Directions:
Consider the listing below. Extract exactly the lines from the line containing "Wersja na komputer (1185, 1254)" to the line containing "Working with MSCCM, Featuring", both included.

(Data under study Opens)

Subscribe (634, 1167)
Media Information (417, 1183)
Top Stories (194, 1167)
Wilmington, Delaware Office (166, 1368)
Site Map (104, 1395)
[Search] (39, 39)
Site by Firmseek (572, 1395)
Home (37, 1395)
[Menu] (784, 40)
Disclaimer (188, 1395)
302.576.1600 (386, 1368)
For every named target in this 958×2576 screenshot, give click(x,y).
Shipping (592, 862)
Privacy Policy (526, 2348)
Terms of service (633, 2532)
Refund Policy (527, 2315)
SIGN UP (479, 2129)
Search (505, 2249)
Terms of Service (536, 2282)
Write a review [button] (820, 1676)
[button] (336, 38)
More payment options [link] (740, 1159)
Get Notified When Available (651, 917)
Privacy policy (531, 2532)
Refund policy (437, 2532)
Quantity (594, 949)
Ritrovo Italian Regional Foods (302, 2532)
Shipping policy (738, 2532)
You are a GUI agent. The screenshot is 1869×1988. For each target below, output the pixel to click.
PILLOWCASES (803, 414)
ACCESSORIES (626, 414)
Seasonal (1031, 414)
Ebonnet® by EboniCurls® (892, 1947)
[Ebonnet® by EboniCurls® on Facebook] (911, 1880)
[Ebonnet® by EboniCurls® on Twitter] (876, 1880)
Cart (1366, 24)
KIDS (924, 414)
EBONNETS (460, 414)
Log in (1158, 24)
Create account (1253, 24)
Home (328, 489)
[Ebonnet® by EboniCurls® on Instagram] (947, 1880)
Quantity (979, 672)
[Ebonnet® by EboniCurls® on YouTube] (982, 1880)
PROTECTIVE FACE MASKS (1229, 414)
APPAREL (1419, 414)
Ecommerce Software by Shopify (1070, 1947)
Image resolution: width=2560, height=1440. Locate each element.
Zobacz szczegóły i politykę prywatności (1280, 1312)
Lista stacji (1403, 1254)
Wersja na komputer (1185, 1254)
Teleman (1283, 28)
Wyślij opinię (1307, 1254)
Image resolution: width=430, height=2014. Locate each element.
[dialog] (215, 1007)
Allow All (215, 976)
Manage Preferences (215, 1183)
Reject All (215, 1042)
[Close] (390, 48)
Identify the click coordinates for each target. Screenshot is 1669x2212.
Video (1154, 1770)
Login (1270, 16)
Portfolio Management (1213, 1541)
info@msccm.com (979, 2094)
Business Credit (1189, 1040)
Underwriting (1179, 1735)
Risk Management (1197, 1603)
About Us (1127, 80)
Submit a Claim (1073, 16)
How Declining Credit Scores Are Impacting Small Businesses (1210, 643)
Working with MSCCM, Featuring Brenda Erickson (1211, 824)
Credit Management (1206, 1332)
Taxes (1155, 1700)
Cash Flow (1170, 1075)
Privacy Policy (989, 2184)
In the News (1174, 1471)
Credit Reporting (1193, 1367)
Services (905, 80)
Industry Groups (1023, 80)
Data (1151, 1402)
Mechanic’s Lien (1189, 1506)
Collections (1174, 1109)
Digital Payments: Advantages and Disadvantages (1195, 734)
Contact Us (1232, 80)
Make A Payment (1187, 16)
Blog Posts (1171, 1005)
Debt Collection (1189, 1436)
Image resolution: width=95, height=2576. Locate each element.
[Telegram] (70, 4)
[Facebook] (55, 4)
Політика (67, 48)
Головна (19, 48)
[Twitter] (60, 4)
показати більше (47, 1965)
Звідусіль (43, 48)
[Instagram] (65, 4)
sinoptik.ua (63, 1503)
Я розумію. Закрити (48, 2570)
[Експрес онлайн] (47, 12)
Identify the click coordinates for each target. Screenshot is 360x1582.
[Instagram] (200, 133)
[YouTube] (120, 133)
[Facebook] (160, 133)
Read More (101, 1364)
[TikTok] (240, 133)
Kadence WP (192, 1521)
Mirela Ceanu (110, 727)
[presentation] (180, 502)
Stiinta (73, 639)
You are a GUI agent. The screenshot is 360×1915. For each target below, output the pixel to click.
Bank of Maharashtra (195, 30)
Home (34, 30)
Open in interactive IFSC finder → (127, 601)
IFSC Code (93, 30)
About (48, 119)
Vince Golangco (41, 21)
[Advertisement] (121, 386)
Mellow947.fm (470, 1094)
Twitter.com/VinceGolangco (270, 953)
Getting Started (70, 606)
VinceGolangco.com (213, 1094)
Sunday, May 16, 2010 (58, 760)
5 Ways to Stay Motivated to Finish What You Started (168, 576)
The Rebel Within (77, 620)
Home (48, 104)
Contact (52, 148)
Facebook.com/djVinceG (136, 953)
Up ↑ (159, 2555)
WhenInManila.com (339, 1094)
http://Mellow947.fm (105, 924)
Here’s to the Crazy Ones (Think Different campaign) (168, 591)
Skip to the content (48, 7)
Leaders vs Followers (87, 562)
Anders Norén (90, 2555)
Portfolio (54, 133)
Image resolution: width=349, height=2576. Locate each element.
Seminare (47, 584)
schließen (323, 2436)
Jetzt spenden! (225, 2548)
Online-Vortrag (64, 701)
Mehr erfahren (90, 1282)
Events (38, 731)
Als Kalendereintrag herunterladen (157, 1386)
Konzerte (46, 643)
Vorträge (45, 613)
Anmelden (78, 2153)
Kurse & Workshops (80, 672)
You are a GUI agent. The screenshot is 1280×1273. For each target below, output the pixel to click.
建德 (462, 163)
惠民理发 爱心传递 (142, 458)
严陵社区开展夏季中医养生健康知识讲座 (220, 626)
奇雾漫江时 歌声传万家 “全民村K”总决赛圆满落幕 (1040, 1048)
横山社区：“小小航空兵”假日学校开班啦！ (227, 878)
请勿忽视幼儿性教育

(Data under study Closes)

Exercise output:
Wersja na komputer (1185, 1254)
Teleman (1283, 28)
Wyślij opinię (1307, 1254)
Image resolution: width=430, height=2014. Locate each element.
[dialog] (215, 1007)
Allow All (215, 976)
Manage Preferences (215, 1183)
Reject All (215, 1042)
[Close] (390, 48)
Identify the click coordinates for each target. Screenshot is 1669x2212.
Video (1154, 1770)
Login (1270, 16)
Portfolio Management (1213, 1541)
info@msccm.com (979, 2094)
Business Credit (1189, 1040)
Underwriting (1179, 1735)
Risk Management (1197, 1603)
About Us (1127, 80)
Submit a Claim (1073, 16)
How Declining Credit Scores Are Impacting Small Businesses (1210, 643)
Working with MSCCM, Featuring Brenda Erickson (1211, 824)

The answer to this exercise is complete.